The App Store is an ingenious evolution of software distribution. Not only does it simplify search and installation, but Apple gets to profit from vendors that wish to sell iOS software applications. It was a new concept in software, at least on a mass scale, but gated or controlled ecosystems are hardly new. It’s harder to do this in hardware than software. In hardware, for example, you can’t really stop customers from tampering with the products they purchased other than things like voiding warranties.

Apple does this in hardware, for example, the iPhone was among the first mass consumer products with a non consumer replaceable battery. Software is much easier to restrict modifications as APIs can be restricted or locked. This is known as software locks. Software allows vendors to lock their products like never before. Deere now tells its customers they cannot modify or service their tractors. This really complicates our views of ownership. Another good example is Kindle books that you may think you own (after purchase). Amazon has de-installed those books when it felt it justified. Ownership is no longer 9/10s of the law.

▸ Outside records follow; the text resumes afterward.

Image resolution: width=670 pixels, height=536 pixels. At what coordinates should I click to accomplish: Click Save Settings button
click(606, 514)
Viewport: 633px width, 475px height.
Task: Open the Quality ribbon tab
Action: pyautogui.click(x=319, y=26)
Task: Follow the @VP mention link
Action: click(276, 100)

While gaming on an iPhone may seem like a non sequitur to enterprise communications, the implications of this battle are huge. No wonder both Facebook and Microsoft jumped in – on Epic’s side. The biggest tech companies in the world indeed have a few opinions about the App Store. Apple’s App store is controversial to software vendors of all sizes, consider the recent battle with Basecamp over the Hey email app. 

The issue at hand is really over Apple’s revenue model which does not apply to free apps. However, things get blurry when free apps have upgrades. Facebook is always free, but the company is still concerned enough with the App Store that it publicly joined the fight. Officially, its issue is over its new virtual-events business. However, Facebook and Apple have been feuding over the Apps Store for years. Unrelated (or not): Facebook is also upset that the privacy changes coming in iOS 14 will cripple its ability to serve targeted ads to users that use outside apps.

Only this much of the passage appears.